JR東日本の豪華寝台列車「トランスイート四季島」の運行が1日、始まった。上野駅発の一番列車は日光経由で東北・北海道を周遊する3泊4日のコース。
総工費50億円以上をかけた四季島は、シャンパンゴールドの車体と高級旅館のような内装が特徴で、東日本を中心に各地を巡る。10両編成の客室をすべてスイートタイプとし、料金は74万~95万円(2人1室利用)。定員は34人で、1日出発の最上級客室「四季島スイート」の倍率は76倍だった。来年3月分まで完売しているという。
17組33人の乗客は上野駅にあるラウンジ「プロローグ四季島」でくつろいだ後、専用ホーム「新たな旅立ちの13.5番線」から乗り込んだ。午前11時40分、駅長の合図で列車が動き出すと、乗客らは窓から手を振り、上野駅を後にした。
出発前のセレモニーにはJR東の冨田哲郎社長や車両をデザインした奥山清行氏らが出席。冨田社長は「4年前からグループをあげて構想を練ってきた。四季島のお客には、上質でプレミアムな空間と感動のひとときを過ごしてほしい。今年はJR東発足30周年にあたる。今後は四季島とともに新しい鉄道サービスと鉄道の歴史をつくりあげていきたい」と話した。

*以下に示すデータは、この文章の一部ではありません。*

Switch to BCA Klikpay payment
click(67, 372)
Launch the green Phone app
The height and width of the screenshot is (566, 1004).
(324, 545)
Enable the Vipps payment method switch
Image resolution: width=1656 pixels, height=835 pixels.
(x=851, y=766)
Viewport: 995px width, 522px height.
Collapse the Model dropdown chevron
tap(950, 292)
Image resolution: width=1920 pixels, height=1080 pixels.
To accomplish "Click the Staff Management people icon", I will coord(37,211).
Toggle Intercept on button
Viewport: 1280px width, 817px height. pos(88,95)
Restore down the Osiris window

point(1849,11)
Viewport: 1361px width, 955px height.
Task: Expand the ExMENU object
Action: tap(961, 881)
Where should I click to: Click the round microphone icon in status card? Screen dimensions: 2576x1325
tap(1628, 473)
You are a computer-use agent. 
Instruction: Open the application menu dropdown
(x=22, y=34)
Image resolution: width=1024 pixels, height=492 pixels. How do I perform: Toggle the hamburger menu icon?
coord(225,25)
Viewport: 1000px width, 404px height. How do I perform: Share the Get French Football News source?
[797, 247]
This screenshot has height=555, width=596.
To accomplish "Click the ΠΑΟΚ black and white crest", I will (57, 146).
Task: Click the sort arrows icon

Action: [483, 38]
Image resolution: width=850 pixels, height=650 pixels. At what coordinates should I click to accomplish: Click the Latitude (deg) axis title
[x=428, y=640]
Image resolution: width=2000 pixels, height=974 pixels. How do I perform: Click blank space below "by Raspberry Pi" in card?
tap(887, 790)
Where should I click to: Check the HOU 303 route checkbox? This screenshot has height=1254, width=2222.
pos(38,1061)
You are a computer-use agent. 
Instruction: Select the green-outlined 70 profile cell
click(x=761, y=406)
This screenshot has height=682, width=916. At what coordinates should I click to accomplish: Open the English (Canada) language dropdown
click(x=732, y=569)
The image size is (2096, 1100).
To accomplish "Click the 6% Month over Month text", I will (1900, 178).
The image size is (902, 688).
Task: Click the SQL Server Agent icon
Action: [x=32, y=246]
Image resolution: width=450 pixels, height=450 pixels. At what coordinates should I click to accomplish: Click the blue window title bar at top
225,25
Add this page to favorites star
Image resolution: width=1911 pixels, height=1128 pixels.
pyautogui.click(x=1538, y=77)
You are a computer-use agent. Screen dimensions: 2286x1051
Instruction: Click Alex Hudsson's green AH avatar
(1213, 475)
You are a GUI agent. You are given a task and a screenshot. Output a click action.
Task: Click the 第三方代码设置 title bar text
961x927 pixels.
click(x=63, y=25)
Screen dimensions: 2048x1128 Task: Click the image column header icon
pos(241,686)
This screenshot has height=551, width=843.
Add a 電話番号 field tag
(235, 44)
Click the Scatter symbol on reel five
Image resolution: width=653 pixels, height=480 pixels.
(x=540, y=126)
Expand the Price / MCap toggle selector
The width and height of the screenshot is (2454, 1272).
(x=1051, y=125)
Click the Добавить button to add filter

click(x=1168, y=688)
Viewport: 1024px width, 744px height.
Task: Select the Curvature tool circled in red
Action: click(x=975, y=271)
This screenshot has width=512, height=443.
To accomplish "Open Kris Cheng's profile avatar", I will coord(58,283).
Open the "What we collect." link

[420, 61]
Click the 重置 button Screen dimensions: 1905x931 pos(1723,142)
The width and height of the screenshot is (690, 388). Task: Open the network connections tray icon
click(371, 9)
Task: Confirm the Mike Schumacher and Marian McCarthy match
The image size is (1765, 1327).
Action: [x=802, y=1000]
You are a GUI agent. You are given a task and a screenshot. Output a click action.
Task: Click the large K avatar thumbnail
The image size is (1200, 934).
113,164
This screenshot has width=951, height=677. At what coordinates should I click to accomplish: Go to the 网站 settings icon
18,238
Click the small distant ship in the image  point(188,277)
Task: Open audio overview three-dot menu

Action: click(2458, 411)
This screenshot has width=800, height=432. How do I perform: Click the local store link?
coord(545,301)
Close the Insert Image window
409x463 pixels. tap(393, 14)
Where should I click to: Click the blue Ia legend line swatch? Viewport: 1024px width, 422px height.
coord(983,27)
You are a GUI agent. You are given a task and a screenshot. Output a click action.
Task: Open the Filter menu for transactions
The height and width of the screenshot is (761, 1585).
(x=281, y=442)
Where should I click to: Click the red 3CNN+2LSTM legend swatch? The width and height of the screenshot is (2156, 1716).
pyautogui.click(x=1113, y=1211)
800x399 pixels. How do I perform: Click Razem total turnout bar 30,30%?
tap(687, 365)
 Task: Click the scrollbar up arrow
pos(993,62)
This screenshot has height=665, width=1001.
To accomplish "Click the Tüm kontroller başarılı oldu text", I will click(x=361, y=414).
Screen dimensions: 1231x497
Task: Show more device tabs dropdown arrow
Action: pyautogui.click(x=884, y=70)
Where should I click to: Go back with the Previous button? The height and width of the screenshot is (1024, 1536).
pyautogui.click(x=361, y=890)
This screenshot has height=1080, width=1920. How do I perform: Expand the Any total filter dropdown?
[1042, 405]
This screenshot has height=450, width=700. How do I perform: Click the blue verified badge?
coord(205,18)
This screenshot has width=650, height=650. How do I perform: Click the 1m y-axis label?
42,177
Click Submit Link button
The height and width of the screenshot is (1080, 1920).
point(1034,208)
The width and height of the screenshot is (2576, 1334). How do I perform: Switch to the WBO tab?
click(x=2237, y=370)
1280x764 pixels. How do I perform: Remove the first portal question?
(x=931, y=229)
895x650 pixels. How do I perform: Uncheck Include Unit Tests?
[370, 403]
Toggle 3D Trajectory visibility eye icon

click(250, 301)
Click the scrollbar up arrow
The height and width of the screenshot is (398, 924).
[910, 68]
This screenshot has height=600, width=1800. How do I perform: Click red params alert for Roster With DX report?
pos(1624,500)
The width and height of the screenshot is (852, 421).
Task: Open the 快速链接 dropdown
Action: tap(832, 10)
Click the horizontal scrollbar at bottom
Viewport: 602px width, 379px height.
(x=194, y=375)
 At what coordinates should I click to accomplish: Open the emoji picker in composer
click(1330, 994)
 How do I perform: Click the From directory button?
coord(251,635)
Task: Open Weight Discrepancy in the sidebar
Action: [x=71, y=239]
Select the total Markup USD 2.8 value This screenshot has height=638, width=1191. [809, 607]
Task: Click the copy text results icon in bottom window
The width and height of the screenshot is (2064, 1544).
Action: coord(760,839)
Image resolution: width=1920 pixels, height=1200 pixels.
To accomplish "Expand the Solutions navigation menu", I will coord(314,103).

デラックススイートに乗り込んだ東京都の速見哲さん(65)は「退職を記念して申し込んだ。この日を待ち切れなくてわくわくしている」と笑顔。「東北から北海道を列車でぐるりと巡るなんて人生に一度の機会。いい思い出をつくりたい」と話した。
「料理と車内サービスを楽しみにしている。車窓から望む新緑の東北を目に焼きつけたい」と妻の久子さん(61)。「ひのきのお風呂が特に楽しみ」と語った。